Die gesamte Trackliste zeigt Trentemøllers Fähigkeit, unterschiedliche Stimmen und Einflüsse harmonisch in seinen charakteristischen Sound einzubinden, ohne dass es wie ein Sampler wirkt. Es ist alles aus einem Guss.
Ein Spiel mit Kontrasten und audiophilen Texturen
Ein zentrales Thema von „Obverse“ ist die Arbeit mit Gegensätzen. Trentemøller wollte mit diesem Album die kreative Freiheit erkunden, die das Studio bietet. Durch die Entscheidung, das Album nicht live umzusetzen, entfiel die Notwendigkeit, die Musik für eine Bühnenperformance anzupassen. Dies erlaubte es ihm, Klanglandschaften zu schaffen, die sowohl komplex als auch subtil sind.

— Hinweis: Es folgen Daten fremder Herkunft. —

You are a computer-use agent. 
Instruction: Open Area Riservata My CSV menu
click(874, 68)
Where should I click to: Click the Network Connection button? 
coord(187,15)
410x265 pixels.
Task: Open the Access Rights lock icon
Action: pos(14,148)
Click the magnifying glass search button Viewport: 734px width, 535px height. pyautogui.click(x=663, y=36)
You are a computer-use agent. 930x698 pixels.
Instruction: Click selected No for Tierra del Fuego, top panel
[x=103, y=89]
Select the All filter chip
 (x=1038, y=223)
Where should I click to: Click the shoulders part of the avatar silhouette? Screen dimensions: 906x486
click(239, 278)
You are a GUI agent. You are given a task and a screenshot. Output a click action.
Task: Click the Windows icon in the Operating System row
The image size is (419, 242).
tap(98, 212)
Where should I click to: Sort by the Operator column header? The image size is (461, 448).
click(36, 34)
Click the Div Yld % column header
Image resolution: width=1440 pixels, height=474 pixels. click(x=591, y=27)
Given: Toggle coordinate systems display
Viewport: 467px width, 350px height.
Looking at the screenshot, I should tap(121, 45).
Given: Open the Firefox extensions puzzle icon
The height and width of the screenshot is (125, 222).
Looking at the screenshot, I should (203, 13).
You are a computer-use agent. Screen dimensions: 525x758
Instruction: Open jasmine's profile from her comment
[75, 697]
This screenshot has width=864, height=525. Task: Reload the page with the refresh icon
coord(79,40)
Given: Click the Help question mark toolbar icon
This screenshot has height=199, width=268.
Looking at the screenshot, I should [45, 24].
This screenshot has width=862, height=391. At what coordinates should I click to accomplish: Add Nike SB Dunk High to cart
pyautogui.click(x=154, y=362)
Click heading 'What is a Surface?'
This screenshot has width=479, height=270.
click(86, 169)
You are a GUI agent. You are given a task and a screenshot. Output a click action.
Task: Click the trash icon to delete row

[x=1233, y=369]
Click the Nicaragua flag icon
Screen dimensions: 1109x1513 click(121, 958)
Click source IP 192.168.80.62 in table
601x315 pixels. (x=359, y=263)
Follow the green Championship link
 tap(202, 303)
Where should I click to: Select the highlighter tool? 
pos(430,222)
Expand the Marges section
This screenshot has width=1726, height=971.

Klanglich ist das Album ein Fest für jede gute Anlage. Es knistert, es rauscht (an den richtigen Stellen), es atmet. Die Bässe sind tief und kontrolliert, die Höhen niemals scharf, sondern silbrig und atmosphärisch. Wer wissen will, was seine Lautsprecher in Sachen Raumabbildung können, sollte dieses Album auflegen.
Visuelle Gestaltung und Atmosphäre
Die visuelle Gestaltung von „Obverse“ stammt von Jesse Draxler, einem Künstler aus Los Angeles. Seine Arbeit spiegelt die thematische Tiefe des Albums wider und unterstreicht die Kontraste, die Trentemøller musikalisch erkundet. Die düsteren, abstrakten Bilder auf dem Albumcover ergänzen die atmosphärischen Klänge perfekt. Es ist eines dieser Alben, bei denen man das Vinyl-Cover in der Hand halten möchte, während die Nadel durch die Rille gleitet.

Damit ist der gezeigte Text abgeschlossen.